§ TASK INSTRUCTIONS:
Omit the pictures, then reproduce every remaining record exactly.

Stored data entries
+++
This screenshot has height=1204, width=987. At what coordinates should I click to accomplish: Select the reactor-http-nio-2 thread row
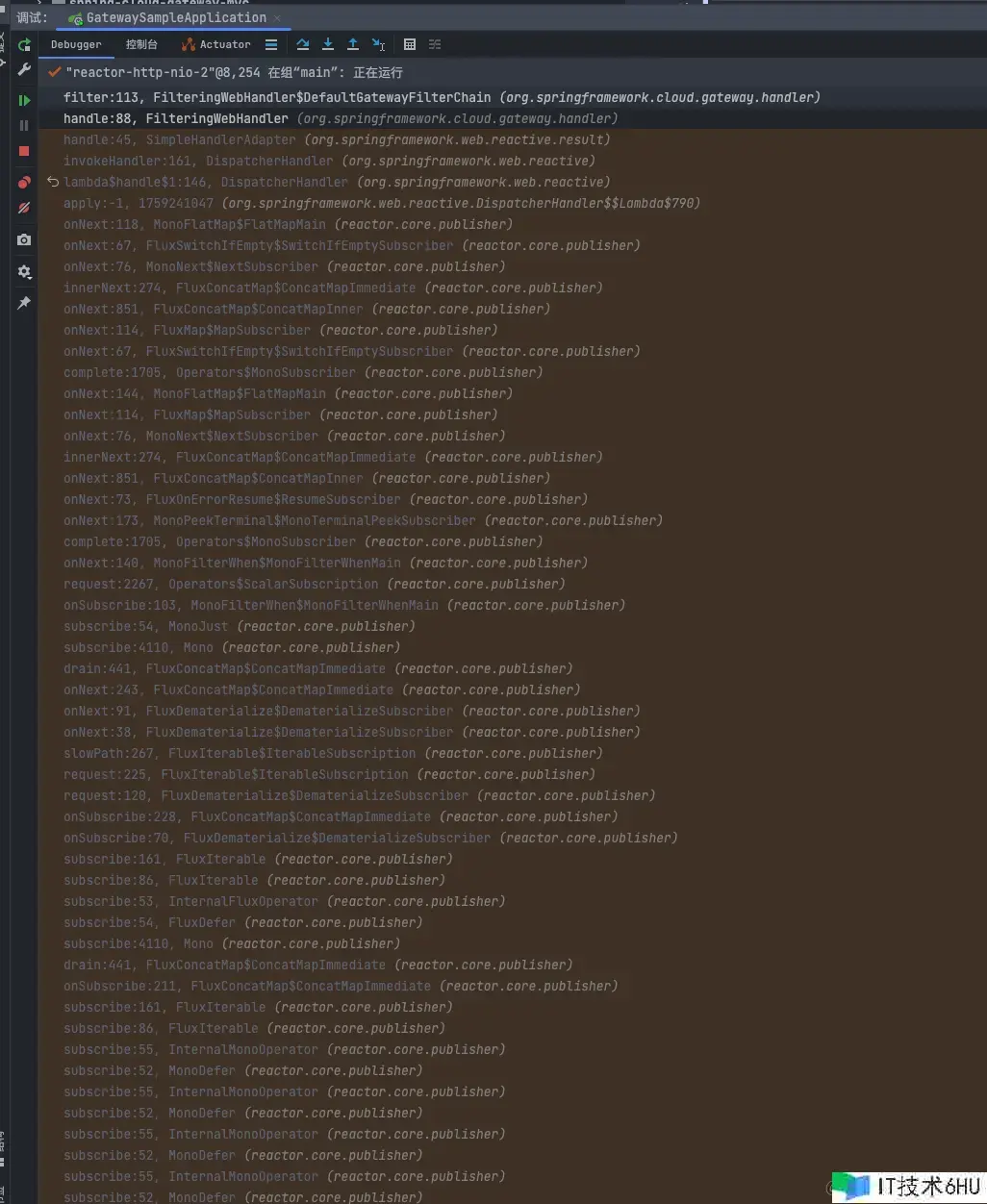234,73
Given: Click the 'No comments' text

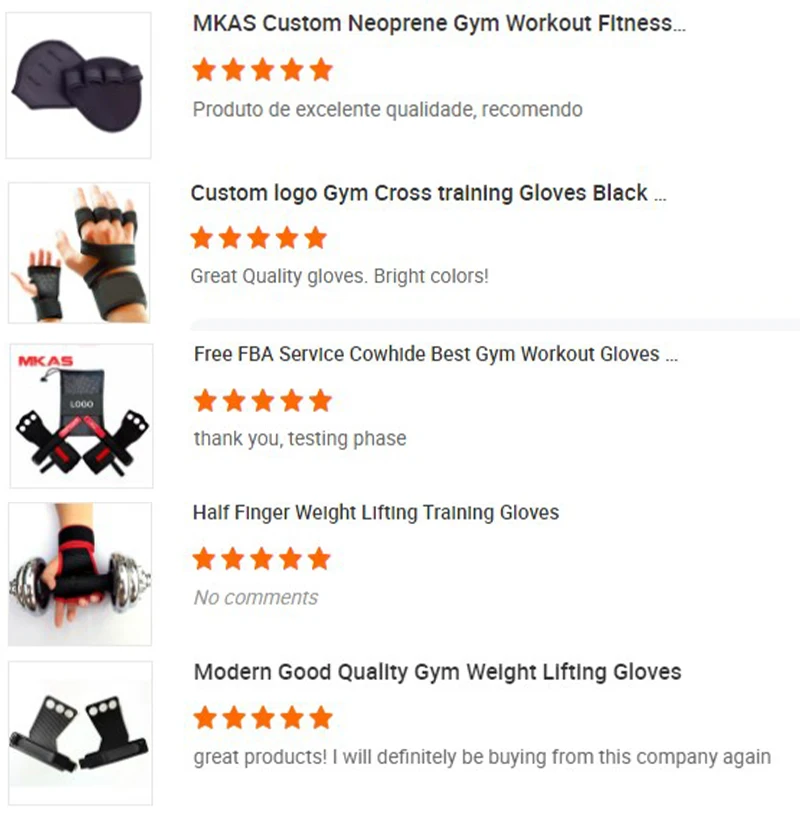Looking at the screenshot, I should (255, 598).
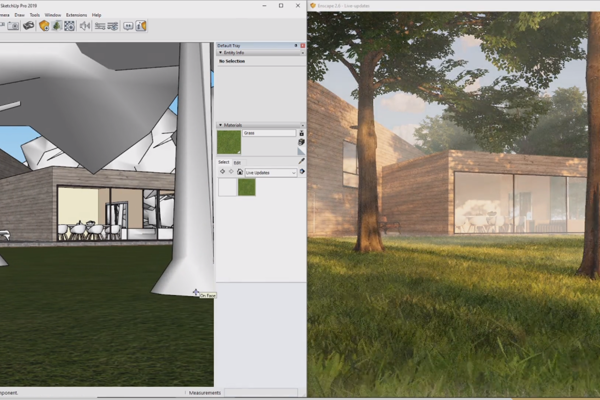Select the eyedropper Sample Paint tool

click(x=301, y=160)
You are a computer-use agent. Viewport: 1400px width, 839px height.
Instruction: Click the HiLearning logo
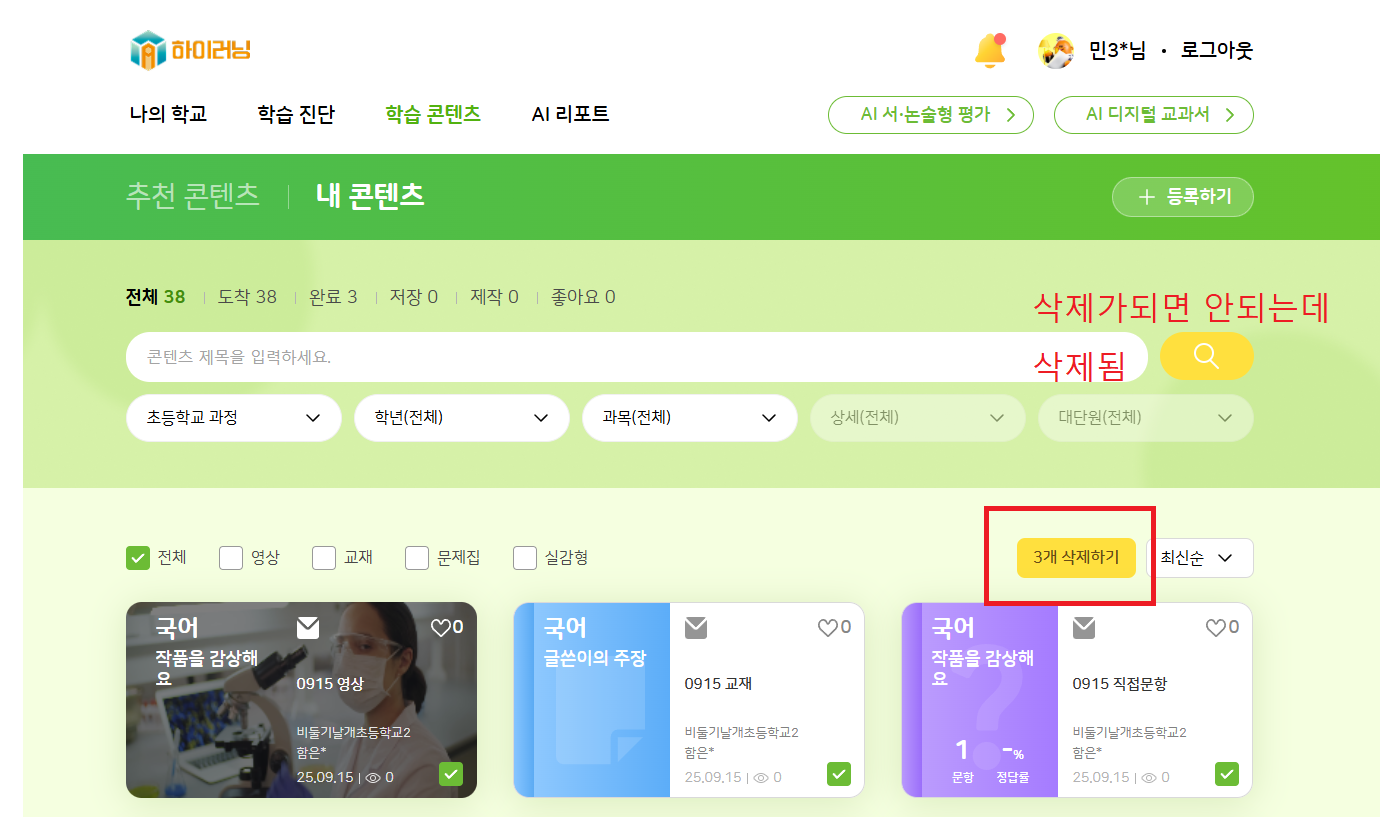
+++
§ TASK OUTPUT:
This screenshot has height=1204, width=987. At what coordinates should I click to accomplish: Select the reactor-http-nio-2 thread row
234,73
Given: Click the 'No comments' text

Looking at the screenshot, I should (255, 598).
Select the eyedropper Sample Paint tool

click(x=301, y=160)
You are a computer-use agent. Viewport: 1400px width, 839px height.
Instruction: Click the HiLearning logo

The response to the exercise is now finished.